HarborOne, une des institutions financières touchées par le piratage de TJX, lui a fait parvenir la facture : 590K$ ! Soit 90K$ pour les 9K cartes à réémettre (10$), et 500K$ de dommages pour atteinte à l'image.

En faisant une règle de trois, on se rend compte que la seule prise en charge du renouvellement des cartes compromises coûterait dans l'absolu 457 millions de dollars à TJX !

Mais la loi n'autorise (pour l'instant) que certaines instances gouvernementales telles la FTC et les consortiums Visa, Mastercard, etc... à sanctionner financièrement la société. Cette opération médiatique n'a ainsi que peu de chance d'aboutir en l'état. Cette "facture" sert en fait à appuyer l'intense lobbying des institutions financières pour une telle règlementation au niveau fédéral et/ou des Etats.

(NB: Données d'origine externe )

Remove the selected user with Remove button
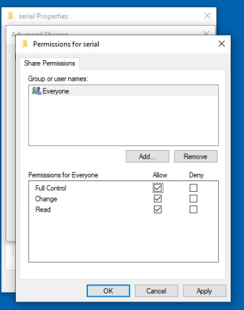pyautogui.click(x=196, y=157)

Une première loi est entrée en vigueur dans l'état du Minnesota pour contraindre les détaillants à adopter les standards PCI de Visa/Mastercard, qui interdisent notamment de stocker les données bancaires après transaction. Les détaillants de cet Etat peuvent désormais être tenus financièrement responsable en cas de compromission.

5 autres Etats, dont la Californie, sont en passe de faire de même.